The object comparison must be made by the name property.
Example:
var arrays = [
[
{
name: 'aa',
value: 1
},
{
name: 'ab',
value: 2
},
{
name: 'ac',
value: 3
},
{
name: 'aa',
value: 1
}
],
[
{
name: 'aa',
value: 1
},
{
name: 'ab',
value: 2
},
],
[
{
name: 'ac',
value: 3
},
{
name: 'aa',
value: 1
}
]
]
After execution the object from the above array should have these properties:
[
[
{
name: 'aa',
value: 1,
occurrences: 3,
where: [0, 1, 2]
},
{
name: 'ab',
value: 2,
occurrences: 2,
where: [0, 1]
},
{
name: 'ac',
value: 3,
occurrences: 2,
where: [0, 2]
},
{
name: 'aa',
value: 1,
occurrences: 3,
where: [0, 1, 2]
}
],
[
{
name: 'aa',
value: 1,
occurrences: 3,
where: [0, 1, 2]
},
{
name: 'ab',
value: 2,
occurrences: 2,
where: [0, 1]
}
],
[
{
name: 'ac',
value: 3,
occurrences: 2,
where: [0, 2]
},
{
name: 'aa',
value: 1,
occurrences: 3,
where: [0, 1, 2]
}
]
]
Basically I want to check if the object with a specific name property exists in the other arrays.

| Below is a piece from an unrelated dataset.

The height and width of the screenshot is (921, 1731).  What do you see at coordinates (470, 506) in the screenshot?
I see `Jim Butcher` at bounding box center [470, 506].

This is the solution that comes in my mind:
1. Loop through the array that has the most objects
2. Loop through each object
3. Loop through the other arrays and apply Array.prototype.find()

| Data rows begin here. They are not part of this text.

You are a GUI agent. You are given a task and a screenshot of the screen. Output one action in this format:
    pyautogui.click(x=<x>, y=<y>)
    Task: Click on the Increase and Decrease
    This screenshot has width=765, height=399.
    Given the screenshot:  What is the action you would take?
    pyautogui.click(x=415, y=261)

But this will take a lot of time since each of my array will have at least 500 objects...
You can use array#reduce to get the number of occurrences and the index of occurrences in an object.
Then, you can modify your object in the arrays by simply using Object.assign() and adding the where and occurrences property.
var arrays = [ [ { name: 'aa', value: 1 }, { name: 'ab', value: 2 }, { name: 'ac', value: 3 }, { name: 'aa', value: 1 } ], [ { name: 'aa', value: 1 }, { name: 'ab', value: 2 }, ], [ { name: 'ac', value: 3 }, { name: 'aa', value: 1 } ] ];
var result = arrays.reduce((res, arr, index) => {
arr.forEach(({name,value}) => {
res[name] = res[name] || {occurrences: 0};
res[name]['where'] = res[name]['where'] || [];
if(!res[name]['where'].includes(index)){
res[name]['where'].push(index);
res[name].occurrences += 1;
}
});
return res;
},{});
arrays.forEach(arr => arr.forEach(obj => Object.assign(obj, result[obj.name])));
console.log(arrays);
This looked like trivial reduce, until i noticed nested arrays ) so it's more like flatten + reduce, with memory.
Code below is doing what you need, just the prop names are short (as i type them on the phone):
let f = (ai, a,v,i,m) => {
if (!a[v.id]) {
a[v.id] = {id: v.id, v: v.name, count: 1, at: [ai]};
} else {
a[v.id].count += 1;
a[v.id].at.push(ai);
}
return a;
};
let r = [[{id: 'aa', value: 42}], [{id: 'ba', value: 11}, {id: 'aa', value: 42}]]
.reduce ((a, v, i) => v.reduce (f.bind (null, i),a), {});
console.log (r);
Code still visits each element in any array only once, so complexity is O(n), and there should not be a problem running it on arrays up to a million of total elements (e.g. 1000 arrays of 1000 elements, or 200 x 5000).